Validity refers to the extent to which a measurement is well-founded and corresponds accurately to the real world. Do we measure what we intend to measure? This relates to the extent to which an indicator empirically represents the concept to be measured and includes content validity, criterion-related validity and constructs validity. Researchers should be concerned with both external and internal validity. External validity refers to the extent to which the results of a study are generalisable to a bigger population. Internal validity refers to the rigor with which the study was conducted, as the study's design, and to the extent to which

the study takes into account alternative explanations for any causal relationships (Campbell and Stanley, 1963).
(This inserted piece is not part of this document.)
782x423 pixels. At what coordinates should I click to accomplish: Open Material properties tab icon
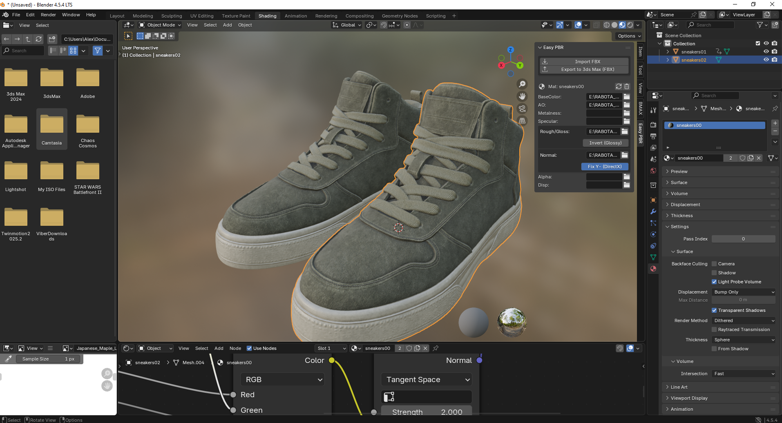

According to Pascarella (2001), cross-sectional data lack internal validity since they do not reveal causality between variables. Studies with a cross-sectional design do not provide insight in the value added from education since students´ knowledge when they were recruited to the education is unknown and it is thus impossible to say what effect the socialisation process through education has had (Pascarella, 2001 cited by Karlsen, 2011:67). There is however ways to overcome this challenge when measuring learning outcomes. Longitudinal studies are, as mentioned, one of them. Using a control group that has not entered in higher education is another possibility that will indicate how knowledge and skills have evolved in the group that has entered into the study program versus the group that has not. Yet another strategy is conducting interviews with employers, asking which skills and competences they would like recently graduated employees to possess and then afterwards check with the employees whether they consider these skills and competences to be crucial in their new jobs and what role their last education has played in developing these skills and competences (Rochester et al 2005, cited by Karlsen, 2011:70).

As mentioned, the empirical part of this study does not take advantage of triangulation of methods as described here, due to lack of time and resources within the frame of a master thesis. The questionnaire would thus have weak internal validity, which means that results must be interpreted carefully, especially when it comes to causality and generalisations to a bigger population. The results say first and foremost something about the respondents and their perception of their own skills acquisition. I come back to this question in chapter 6. On the other hand, the study includes a literature review, which would make findings from this study more solid. Considerations about the methodological aspects are described in paragraph 4.2.1.